= Постановка задачи =
Продолжите текст о том, как началась коллекция почтовых марок, начиная сразу после его последнего предложения.

Этот спор меня почему-то раззадорил, и я объявила мужу, что на своем личном примере докажу ему, что женщина годами может преследовать привлекшую ее внимание идею. «А так как в настоящую минуту, — говорила я, — никакой большой задачи я пред собою не вижу, то начну хоть с пустого занятия, только что тобою указанного, и с сегодняшнего дня стану собирать марки».
Сказано —
сделано. Я затащила Федора Михайловича в первый попавшийся магазин письменных принадлежностей и купила («на свои деньги») дешевенький альбом для наклеивания марок. Дома я тотчас слепила марки с полученных трех-четырех писем из России и тем положила начало коллекции. Наша хозяйка, узнав о моем намерении, порылась между письмами и дала мне несколько старинных Турн-Таксис (Turn-Taxis) из Саксонского королевства. Так началось мое собирание почтовых марок, и оно продолжается уже сорок девять лет. Конечно, я никогда не делала никаких усилий для их коллекционирования, я только копила их, и в настоящее время у меня… [7] штук, из которых некоторые представляют редкости.7
Пропуск в рукописи.

(Собранные записи данных)

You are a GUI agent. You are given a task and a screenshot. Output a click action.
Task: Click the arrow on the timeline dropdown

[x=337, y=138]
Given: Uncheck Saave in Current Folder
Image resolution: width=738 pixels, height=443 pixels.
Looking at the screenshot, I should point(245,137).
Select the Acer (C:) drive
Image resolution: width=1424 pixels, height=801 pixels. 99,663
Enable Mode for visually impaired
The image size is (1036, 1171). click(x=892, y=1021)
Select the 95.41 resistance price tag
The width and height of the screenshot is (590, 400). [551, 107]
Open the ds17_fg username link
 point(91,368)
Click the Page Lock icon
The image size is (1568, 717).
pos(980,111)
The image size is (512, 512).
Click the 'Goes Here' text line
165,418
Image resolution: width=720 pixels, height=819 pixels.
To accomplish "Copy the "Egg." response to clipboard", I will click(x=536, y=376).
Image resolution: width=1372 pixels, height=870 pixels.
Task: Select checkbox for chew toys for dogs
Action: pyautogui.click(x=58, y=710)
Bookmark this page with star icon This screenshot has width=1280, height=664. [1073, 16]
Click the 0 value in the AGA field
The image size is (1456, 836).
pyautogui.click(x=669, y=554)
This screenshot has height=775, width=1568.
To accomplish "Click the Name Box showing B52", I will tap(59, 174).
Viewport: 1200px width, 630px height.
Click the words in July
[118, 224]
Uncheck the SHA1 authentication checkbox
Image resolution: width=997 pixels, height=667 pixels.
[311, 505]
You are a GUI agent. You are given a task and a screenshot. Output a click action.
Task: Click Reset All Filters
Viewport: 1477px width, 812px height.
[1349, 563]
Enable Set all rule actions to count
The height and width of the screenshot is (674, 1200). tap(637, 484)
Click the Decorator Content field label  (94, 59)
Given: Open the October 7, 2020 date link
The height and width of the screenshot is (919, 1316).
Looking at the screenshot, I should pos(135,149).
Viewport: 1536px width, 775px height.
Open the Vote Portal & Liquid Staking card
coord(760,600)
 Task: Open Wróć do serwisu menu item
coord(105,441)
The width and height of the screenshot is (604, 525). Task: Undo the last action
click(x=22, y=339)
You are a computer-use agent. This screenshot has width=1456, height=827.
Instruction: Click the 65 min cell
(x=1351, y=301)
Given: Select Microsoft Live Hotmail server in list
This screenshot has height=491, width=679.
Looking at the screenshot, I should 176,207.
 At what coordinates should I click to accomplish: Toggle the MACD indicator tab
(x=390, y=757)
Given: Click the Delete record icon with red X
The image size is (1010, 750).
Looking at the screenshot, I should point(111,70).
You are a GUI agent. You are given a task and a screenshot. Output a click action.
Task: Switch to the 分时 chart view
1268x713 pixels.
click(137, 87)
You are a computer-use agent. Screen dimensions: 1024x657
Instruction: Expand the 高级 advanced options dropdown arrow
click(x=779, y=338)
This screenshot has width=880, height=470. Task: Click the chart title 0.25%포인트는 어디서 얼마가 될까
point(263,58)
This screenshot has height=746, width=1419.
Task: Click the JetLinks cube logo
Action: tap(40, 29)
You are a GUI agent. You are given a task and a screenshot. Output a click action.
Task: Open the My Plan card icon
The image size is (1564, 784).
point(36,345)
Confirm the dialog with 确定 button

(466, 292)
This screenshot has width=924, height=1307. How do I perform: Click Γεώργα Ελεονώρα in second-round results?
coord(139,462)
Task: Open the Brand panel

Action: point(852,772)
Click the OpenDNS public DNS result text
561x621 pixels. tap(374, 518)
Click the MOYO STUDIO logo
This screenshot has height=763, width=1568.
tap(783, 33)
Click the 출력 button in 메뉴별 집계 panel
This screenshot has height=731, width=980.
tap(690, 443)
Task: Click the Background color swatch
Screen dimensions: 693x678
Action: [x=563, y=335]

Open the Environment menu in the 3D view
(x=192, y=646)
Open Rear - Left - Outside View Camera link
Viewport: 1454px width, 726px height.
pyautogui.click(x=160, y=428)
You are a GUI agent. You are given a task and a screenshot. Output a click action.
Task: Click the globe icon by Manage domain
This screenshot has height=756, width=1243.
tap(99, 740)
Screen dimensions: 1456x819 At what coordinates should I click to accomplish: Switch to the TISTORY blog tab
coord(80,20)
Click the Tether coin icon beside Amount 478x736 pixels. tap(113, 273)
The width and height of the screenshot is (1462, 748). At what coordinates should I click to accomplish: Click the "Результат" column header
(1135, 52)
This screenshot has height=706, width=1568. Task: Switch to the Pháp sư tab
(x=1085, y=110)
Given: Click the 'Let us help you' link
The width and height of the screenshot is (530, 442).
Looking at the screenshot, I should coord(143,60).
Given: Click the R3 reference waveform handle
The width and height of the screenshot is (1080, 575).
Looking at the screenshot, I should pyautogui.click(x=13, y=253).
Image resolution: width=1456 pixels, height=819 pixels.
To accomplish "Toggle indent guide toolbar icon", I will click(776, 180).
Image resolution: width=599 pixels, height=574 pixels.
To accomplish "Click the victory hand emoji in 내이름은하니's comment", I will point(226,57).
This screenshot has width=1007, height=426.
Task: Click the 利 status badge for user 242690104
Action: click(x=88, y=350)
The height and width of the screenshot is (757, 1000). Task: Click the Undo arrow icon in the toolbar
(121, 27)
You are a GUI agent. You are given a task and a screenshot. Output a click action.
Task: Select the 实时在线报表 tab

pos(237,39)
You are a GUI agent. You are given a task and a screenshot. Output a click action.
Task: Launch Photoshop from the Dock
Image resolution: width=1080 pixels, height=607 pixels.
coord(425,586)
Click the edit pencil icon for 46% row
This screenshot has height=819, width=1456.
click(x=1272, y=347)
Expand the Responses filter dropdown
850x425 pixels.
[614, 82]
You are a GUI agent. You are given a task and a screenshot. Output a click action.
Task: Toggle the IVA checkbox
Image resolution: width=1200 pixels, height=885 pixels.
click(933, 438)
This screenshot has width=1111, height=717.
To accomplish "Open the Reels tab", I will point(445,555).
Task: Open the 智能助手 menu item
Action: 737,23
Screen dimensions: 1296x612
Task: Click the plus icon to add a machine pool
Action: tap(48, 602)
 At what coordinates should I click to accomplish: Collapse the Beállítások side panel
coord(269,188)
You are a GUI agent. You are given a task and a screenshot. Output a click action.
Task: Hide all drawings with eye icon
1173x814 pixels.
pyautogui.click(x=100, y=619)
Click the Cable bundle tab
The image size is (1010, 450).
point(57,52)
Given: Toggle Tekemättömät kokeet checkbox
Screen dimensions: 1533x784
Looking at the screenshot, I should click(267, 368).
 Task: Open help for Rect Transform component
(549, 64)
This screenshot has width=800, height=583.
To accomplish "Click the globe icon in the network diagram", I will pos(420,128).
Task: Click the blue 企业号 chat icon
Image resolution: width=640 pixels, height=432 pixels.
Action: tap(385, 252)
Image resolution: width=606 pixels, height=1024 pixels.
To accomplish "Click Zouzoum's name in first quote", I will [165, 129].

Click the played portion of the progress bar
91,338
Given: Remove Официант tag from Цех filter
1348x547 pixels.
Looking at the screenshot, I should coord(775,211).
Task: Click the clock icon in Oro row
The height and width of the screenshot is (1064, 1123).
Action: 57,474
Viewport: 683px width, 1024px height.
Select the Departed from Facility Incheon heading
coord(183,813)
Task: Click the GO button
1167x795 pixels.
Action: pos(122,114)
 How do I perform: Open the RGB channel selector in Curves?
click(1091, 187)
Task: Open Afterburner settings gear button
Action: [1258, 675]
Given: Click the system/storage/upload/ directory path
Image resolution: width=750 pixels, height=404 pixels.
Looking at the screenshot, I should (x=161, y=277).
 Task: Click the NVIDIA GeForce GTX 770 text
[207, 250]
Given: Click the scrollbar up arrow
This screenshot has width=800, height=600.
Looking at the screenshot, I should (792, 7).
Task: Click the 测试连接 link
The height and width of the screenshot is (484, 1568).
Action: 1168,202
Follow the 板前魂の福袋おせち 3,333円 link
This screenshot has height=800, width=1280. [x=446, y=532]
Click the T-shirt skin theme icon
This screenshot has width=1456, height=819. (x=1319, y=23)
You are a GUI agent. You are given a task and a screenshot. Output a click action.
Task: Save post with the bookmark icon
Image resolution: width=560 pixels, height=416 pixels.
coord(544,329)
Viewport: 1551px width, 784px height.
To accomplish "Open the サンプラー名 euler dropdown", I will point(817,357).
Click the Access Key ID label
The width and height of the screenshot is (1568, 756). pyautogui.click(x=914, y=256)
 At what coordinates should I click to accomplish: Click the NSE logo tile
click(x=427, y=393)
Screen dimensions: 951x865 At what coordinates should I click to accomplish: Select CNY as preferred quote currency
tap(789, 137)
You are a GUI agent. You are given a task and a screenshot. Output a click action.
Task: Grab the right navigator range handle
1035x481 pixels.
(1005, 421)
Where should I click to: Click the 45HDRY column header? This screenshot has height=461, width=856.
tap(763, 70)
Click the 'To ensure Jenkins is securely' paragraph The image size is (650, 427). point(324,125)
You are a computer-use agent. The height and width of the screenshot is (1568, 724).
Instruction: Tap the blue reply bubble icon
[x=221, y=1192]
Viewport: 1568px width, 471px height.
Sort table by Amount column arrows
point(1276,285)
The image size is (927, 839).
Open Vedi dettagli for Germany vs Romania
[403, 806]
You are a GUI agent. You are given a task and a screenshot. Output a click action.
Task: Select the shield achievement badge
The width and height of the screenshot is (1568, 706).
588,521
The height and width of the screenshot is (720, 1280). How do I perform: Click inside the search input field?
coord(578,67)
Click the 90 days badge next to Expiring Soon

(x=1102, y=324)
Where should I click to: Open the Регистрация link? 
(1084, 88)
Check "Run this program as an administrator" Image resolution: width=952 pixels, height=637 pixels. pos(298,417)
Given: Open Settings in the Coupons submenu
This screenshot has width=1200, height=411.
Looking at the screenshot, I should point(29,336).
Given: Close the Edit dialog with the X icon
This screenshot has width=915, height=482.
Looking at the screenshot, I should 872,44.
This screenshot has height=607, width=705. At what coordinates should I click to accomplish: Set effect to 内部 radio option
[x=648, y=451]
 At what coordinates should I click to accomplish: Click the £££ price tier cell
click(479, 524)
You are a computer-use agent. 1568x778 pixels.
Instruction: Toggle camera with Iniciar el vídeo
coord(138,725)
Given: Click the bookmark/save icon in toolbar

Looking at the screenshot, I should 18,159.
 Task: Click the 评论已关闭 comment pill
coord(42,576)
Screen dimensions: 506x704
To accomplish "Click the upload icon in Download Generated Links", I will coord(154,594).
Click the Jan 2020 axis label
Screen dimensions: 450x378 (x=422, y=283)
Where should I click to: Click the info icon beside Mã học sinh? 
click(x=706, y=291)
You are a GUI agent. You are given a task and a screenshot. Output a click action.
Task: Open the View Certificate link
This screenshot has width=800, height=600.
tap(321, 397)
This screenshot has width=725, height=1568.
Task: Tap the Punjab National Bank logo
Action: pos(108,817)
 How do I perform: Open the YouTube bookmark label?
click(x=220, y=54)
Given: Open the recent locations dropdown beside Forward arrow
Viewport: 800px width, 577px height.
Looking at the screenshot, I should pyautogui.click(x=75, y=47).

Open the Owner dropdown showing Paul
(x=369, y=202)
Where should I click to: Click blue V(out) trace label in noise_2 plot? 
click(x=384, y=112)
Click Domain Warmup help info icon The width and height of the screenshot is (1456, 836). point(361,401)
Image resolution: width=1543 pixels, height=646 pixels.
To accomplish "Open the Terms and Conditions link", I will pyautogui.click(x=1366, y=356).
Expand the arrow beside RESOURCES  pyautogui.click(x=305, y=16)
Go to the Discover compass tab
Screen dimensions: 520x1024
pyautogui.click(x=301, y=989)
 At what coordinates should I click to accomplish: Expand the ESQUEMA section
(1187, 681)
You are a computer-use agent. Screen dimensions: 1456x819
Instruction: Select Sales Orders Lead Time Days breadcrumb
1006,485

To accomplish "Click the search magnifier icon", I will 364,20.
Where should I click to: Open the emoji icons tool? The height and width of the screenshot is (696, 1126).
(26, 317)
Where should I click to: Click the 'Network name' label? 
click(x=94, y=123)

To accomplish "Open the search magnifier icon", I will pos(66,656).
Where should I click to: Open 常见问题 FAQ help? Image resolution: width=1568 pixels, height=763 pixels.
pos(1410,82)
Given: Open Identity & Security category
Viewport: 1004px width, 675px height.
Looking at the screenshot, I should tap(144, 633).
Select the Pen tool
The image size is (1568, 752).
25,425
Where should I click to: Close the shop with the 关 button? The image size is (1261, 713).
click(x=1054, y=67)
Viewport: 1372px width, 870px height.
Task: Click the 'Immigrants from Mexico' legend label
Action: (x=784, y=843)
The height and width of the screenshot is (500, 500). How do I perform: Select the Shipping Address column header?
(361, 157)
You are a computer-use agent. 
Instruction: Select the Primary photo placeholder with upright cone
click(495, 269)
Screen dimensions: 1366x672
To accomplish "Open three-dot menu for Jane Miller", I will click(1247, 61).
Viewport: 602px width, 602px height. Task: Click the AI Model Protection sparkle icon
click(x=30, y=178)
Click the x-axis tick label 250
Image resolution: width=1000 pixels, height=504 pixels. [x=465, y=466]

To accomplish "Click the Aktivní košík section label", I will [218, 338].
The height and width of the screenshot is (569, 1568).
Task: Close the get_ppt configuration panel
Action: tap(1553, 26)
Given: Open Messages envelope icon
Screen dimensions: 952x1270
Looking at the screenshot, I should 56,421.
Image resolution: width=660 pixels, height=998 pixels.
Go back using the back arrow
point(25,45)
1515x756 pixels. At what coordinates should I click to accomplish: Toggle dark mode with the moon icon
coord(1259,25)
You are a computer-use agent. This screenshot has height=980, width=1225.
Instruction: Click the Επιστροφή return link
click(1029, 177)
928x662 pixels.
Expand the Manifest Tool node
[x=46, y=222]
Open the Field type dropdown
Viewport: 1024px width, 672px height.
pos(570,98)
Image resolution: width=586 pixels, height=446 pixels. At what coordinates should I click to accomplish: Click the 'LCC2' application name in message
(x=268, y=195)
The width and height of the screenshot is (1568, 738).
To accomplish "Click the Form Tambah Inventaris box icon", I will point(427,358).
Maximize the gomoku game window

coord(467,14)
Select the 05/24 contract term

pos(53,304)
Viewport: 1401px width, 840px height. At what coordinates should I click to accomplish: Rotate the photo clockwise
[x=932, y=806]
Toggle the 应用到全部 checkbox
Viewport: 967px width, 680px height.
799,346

= Письменный ответ =
Могу дать слово, что ни одна из марок не куплена на деньги, а или получена мною на письме, или мне подарена. Эту слабость близкие мои знают, и дочь моя, например, присылает мне письма с марками разной ценности. От времени до времени я хвалилась пред мужем количеством прибавлявшихся марок, и он иногда подсмеивался над этою моею слабостью.
В Дрездене за эти недели произошел случай, напомнивший неприятную для меня черту в характере Федора Михайловича, именно его ни на чем не основанную ревность. Дело в том, что профессор стенографии, П. М. Ольхин, узнав, что мы предполагаем пожить некоторое время в Дрездене, дал мне письмо к профессору Цейбигу, вице-председателю кружка последователей Габельсбергера, той системы стенографии, по которой я училась. Ольхин уверял, что Цейбиг отличный человек и что он может быть нам полезен при осмотре галерей и пр. Я по приезде долго не шла к Цейбигу, но так как неудобно было не отдать письма, то решилась, наконец, к нему поехать. Цейбига я дома не застала и оставила письмо; профессор на другой же день отдал визит, застал нас обоих дома и предложил нам посетить предстоящее заседание их кружка.
Мы согласились, но потом муж решил, что я пойду одна, с Цейбигом. Муж уверил меня, что ему скучно будет сидеть в таком специальном собрании.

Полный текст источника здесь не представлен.